Copia sin cambios las líneas desde la primera hasta la que contiene "This screenshot has width=815, height=382.", incluidas las dos.

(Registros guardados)
◆ ◆ ◆ ◆ ◆

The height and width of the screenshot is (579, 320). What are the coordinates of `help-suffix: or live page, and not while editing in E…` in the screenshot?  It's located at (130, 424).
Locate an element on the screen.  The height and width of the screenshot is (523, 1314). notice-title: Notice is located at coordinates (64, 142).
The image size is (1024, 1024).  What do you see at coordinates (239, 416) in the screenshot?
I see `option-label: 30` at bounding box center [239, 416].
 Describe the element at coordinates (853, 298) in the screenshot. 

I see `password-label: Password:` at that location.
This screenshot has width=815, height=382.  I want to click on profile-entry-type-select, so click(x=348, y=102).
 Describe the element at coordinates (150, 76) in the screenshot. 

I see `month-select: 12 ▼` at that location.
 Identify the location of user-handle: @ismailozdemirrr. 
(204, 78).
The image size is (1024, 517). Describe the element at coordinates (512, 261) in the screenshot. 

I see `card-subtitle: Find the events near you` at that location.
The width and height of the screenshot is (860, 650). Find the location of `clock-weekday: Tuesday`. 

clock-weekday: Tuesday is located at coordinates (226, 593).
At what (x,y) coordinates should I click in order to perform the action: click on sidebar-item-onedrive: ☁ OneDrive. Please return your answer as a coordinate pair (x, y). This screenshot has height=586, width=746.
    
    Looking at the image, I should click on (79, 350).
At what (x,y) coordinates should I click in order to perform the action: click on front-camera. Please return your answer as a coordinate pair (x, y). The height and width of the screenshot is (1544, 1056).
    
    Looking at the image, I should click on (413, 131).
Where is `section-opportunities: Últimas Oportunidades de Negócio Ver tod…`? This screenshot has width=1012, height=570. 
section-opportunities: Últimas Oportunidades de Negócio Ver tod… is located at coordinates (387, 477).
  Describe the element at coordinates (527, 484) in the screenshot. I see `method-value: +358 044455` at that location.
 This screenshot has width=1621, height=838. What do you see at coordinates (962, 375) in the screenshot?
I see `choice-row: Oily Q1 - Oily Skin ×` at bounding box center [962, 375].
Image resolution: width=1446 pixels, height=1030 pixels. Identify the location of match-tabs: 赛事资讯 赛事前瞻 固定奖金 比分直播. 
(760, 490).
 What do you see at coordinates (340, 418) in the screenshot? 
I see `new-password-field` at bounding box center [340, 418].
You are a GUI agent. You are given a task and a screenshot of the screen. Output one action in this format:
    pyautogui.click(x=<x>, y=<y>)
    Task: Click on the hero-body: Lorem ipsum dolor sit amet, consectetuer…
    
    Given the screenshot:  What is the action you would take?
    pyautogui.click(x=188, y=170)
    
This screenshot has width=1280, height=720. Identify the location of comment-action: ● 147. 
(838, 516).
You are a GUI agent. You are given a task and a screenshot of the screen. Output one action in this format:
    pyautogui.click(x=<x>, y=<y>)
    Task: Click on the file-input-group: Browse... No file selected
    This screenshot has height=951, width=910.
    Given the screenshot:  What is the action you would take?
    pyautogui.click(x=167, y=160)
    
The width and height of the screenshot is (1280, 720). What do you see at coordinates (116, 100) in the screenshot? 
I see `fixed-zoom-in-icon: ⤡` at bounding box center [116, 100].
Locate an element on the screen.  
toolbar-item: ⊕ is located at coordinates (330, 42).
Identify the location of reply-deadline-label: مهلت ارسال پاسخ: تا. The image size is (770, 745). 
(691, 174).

◆ ◆ ◆ ◆ ◆

**Tu respuesta:**
The height and width of the screenshot is (579, 320). What are the coordinates of `help-suffix: or live page, and not while editing in E…` in the screenshot?  It's located at (130, 424).
Locate an element on the screen.  The height and width of the screenshot is (523, 1314). notice-title: Notice is located at coordinates (64, 142).
The image size is (1024, 1024).  What do you see at coordinates (239, 416) in the screenshot?
I see `option-label: 30` at bounding box center [239, 416].
 Describe the element at coordinates (853, 298) in the screenshot. 

I see `password-label: Password:` at that location.
This screenshot has width=815, height=382.  I want to click on profile-entry-type-select, so click(x=348, y=102).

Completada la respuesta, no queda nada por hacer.